In this framework, the evaluation of the performance of HPF applications becomes a multi-faced problem. In this paper, we discuss the performance issues to be addressed in the evaluation of these applications and of the corresponding compilers. Our studies focus on the HPF+ language, an optimized version of HPF for advanced industrial applications, which includes functionalities of both HPF-1 and HPF-2, HPF-2 Approved Extensions, and new features [2]. The performance of a set of kernel benchmarks representative of advanced applications, is analyzed with the aim of addressing the expressiveness of HPF+ constructs and the efficiency of the related compilation technology. Application developers benefit from these analyses to assess the efficiency of their codes. Compiler developers use these results to evaluate the strategies to distribute work and data.

* Entries provided *
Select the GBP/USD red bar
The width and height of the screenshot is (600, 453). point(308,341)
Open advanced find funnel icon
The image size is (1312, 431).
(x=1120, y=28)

==

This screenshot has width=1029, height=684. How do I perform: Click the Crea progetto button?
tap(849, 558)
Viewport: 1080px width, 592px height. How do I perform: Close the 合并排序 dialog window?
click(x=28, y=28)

* * *

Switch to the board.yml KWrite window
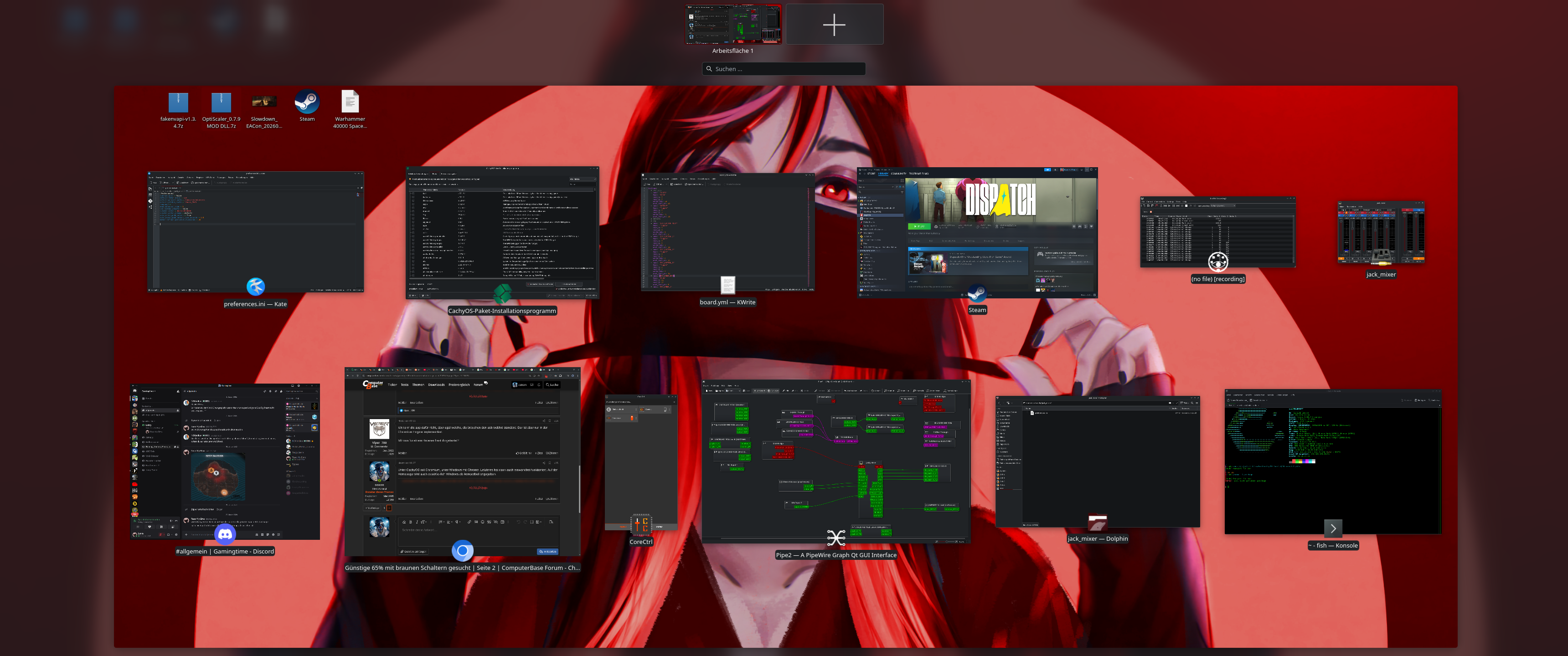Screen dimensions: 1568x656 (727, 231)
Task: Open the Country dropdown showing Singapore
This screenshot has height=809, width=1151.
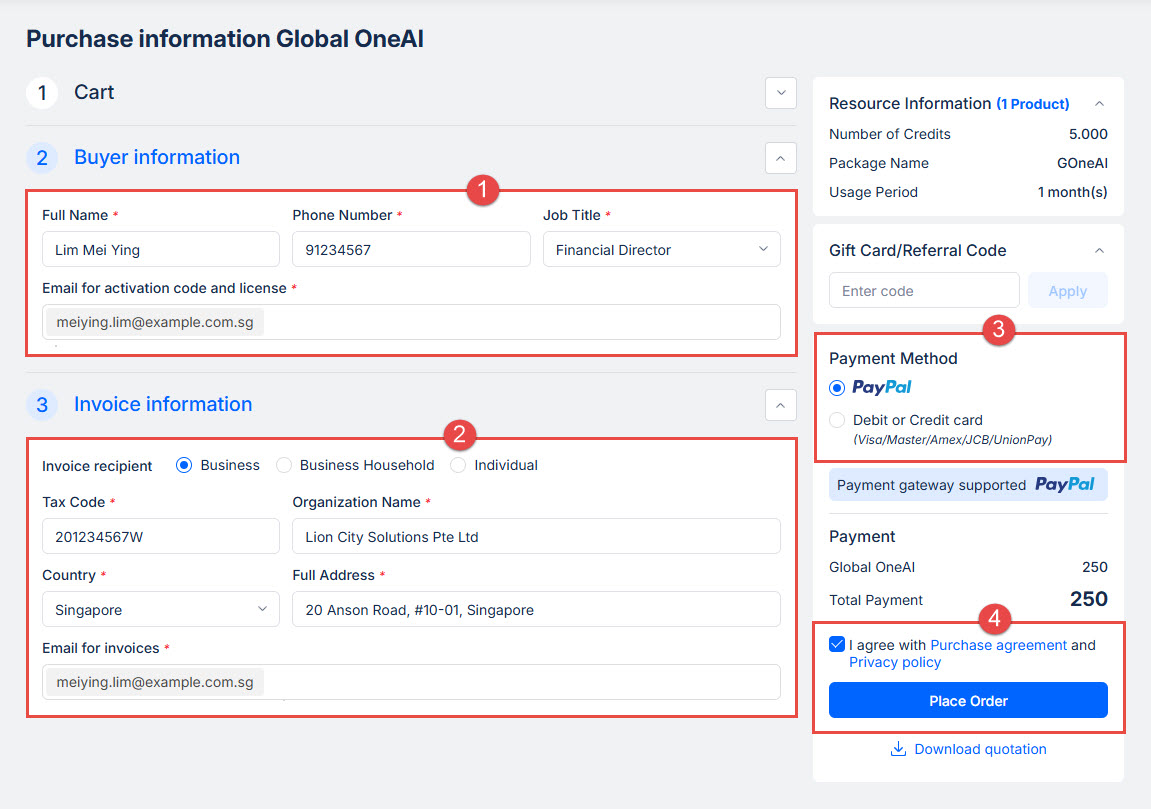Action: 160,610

* Exercise set *
a. Shorten the paragraph of the HPF excerpt that begins "In this framework" into a brief list that keeps its main facts.
b. Retype the HPF excerpt word for word from "In this framework, the" to "work and data.".
You won't need the rows for anything here.

* Responses by task *
a.
- Judging how well HPF applications perform is a problem with many sides.
- The paper discusses the performance issues involved in evaluating these applications and their compilers.
- It focuses on HPF+, an optimized version of HPF for advanced industrial applications. HPF+ includes features of HPF-1, HPF-2, the HPF-2 Approved Extensions, and new features.
- It analyzes a set of kernel benchmarks representative of advanced applications. The aim is to assess how expressive HPF+ constructs are and how efficient the related compilation technology is.
- Application developers use these results to judge how efficient their code is.
- Compiler developers use them to evaluate strategies for distributing work and data.

b.
In this framework, the evaluation of the performance of HPF applications becomes a multi-faced problem. In this paper, we discuss the performance issues to be addressed in the evaluation of these applications and of the corresponding compilers. Our studies focus on the HPF+ language, an optimized version of HPF for advanced industrial applications, which includes functionalities of both HPF-1 and HPF-2, HPF-2 Approved Extensions, and new features [2]. The performance of a set of kernel benchmarks representative of advanced applications, is analyzed with the aim of addressing the expressiveness of HPF+ constructs and the efficiency of the related compilation technology. Application developers benefit from these analyses to assess the efficiency of their codes. Compiler developers use these results to evaluate the strategies to distribute work and data.